A career in veterinary medicine involves years of education and training, as well as passing standardized examinations. According to the Bureau of Labor Statistics, all United States veterinary colleges require applicants to submit scores from one of three tests: the GRE (Graduate Record Examination); the VCAT (Veterinary College Admissions Test); or the MCAT (Medical College Admissions Test). After graduation, veterinarians are also required to pass a standardized licensing exam; some graduates may have to take state standardized tests as well.
Graduate Record Examination (GRE)
According to the Bureau of Labor Statistics, of the 28 accredited veterinary colleges in the United States, 22 of them require applicants to submit GRE scores for admission. The GRE tests students in three basic areas: analytical writing, verbal reasoning and quantitative reasoning.

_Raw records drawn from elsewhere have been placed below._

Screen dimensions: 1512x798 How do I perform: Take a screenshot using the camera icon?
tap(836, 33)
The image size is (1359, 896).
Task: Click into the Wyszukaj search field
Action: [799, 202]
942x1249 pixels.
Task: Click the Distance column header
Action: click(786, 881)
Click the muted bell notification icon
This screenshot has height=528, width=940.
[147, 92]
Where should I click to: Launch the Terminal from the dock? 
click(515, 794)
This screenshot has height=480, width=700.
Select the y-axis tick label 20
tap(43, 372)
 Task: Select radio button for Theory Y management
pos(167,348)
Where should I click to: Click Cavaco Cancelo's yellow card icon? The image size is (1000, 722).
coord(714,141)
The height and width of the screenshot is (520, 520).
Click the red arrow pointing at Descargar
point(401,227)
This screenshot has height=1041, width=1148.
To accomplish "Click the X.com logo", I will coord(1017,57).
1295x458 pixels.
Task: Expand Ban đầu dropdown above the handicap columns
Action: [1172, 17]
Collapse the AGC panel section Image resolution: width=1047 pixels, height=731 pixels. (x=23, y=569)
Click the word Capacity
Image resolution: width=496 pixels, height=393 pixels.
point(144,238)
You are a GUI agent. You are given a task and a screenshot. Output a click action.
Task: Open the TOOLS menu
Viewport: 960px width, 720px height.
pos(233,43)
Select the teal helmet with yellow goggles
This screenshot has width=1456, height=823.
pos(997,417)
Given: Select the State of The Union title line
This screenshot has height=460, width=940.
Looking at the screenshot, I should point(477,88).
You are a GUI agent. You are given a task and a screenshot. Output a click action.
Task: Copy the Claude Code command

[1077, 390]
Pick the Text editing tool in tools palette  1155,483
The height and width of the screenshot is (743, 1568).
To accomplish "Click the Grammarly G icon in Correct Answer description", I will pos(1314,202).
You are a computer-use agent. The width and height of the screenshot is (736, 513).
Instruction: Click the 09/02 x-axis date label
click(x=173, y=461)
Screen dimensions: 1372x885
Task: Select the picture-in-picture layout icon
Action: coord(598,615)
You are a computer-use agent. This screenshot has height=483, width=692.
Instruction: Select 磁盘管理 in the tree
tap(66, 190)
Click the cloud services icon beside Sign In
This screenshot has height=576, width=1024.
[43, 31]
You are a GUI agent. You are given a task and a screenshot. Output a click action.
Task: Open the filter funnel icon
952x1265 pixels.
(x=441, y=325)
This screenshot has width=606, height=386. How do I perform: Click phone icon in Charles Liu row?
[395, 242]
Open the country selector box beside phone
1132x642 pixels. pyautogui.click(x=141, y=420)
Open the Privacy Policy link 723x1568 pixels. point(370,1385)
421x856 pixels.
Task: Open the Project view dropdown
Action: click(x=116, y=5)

Students must prove their ability to effectively and clearly articulate complex ideas; they also must be able to evaluate and analyze written excerpts, as well as solve problems in the areas of geometry, arithmetic, algebra and data analysis. As of 2010, the fee for taking the GRE is $160.
Veterinary College Admissions Test (VCAT)
The Bureau of Labor Statistics reports that 4 of the 28 accredited U.S. veterinary colleges require students to submit scores from the VCAT (Veterinary College Admissions Test). Students are given approximately three hours to answer more than 200 multiple choice questions. Candidates must complete 50 questions in biology, 50 questions in organic and inorganic chemistry, 40 questions in reading comprehension, 40 questions on quantitative reasoning and 50 questions regarding verbal skills. The VCAT is typically offered every year during October and November. Testing fees vary; as of 2010, students usually pay between $50 and $65 to take the test.
Medical College Admissions Test (MCAT)
Two of the 28 accredited veterinary colleges in the United States require students to submit scores from the Medical College Admissions Test (MCAT), according to the Bureau of Labor Statistics. The MCAT has three multiple choice sections that test students on the following subjects: verbal reasoning, biological sciences and physical sciences. Students also are required to submit a writing sample. MCAT scores average a 30 out of a possible 45 points (15 points per multiple choice section). On a scale of J to T, the average writing score is a P. As of 2010, taking the MCAT costs $210; students may take the test up to three times in one year.
Upon graduation from veterinary school, students are required to sit for another rigorous standardized exam to qualify for licensure. The North American Veterinary Licensing Examination is an eight-hour exam comprised of both practical and written questions. This exam is offered during a four-week window in November and December, and during a two-week period in April every year throughout North America and some overseas locations.
Some jurisdictions require veterinarians to sit for state specific standardized examinations as well. These exams test an applicant's veterinary skills, as well as his knowledge of state laws and regulations.